**What to produce:** Quote all of the data exactly as given. Skip every picture it contains.

**Records for the exercise:**
-=-=-
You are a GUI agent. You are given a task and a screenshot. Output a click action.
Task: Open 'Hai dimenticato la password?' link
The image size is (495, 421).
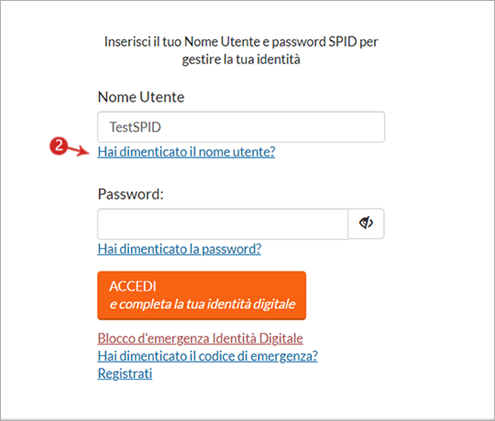[179, 249]
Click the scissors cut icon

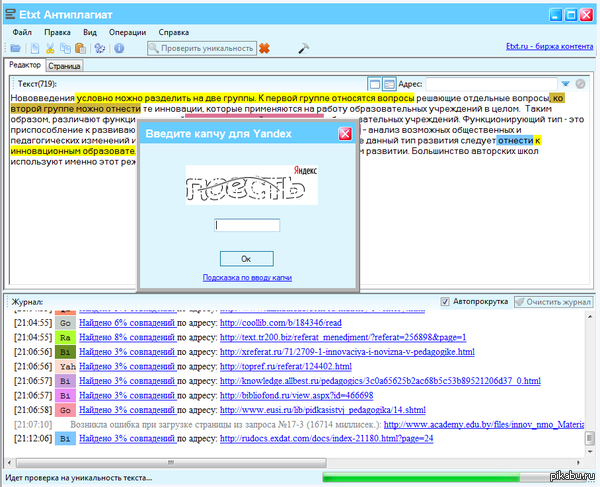pos(52,48)
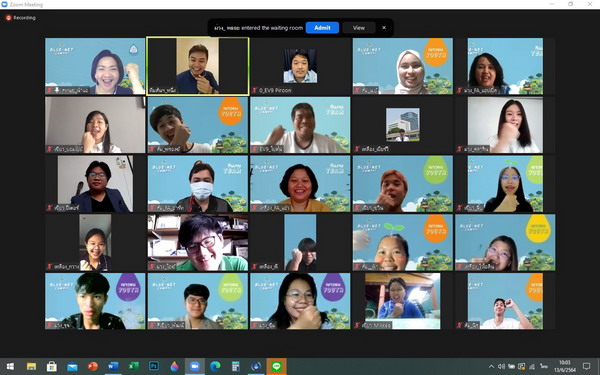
-=-=-
**Answer area:**
You are a GUI agent. You are given a task and a screenshot. Output a click action.
Task: Open 'Hai dimenticato la password?' link
The image size is (495, 421).
[179, 249]
Click the scissors cut icon

pos(52,48)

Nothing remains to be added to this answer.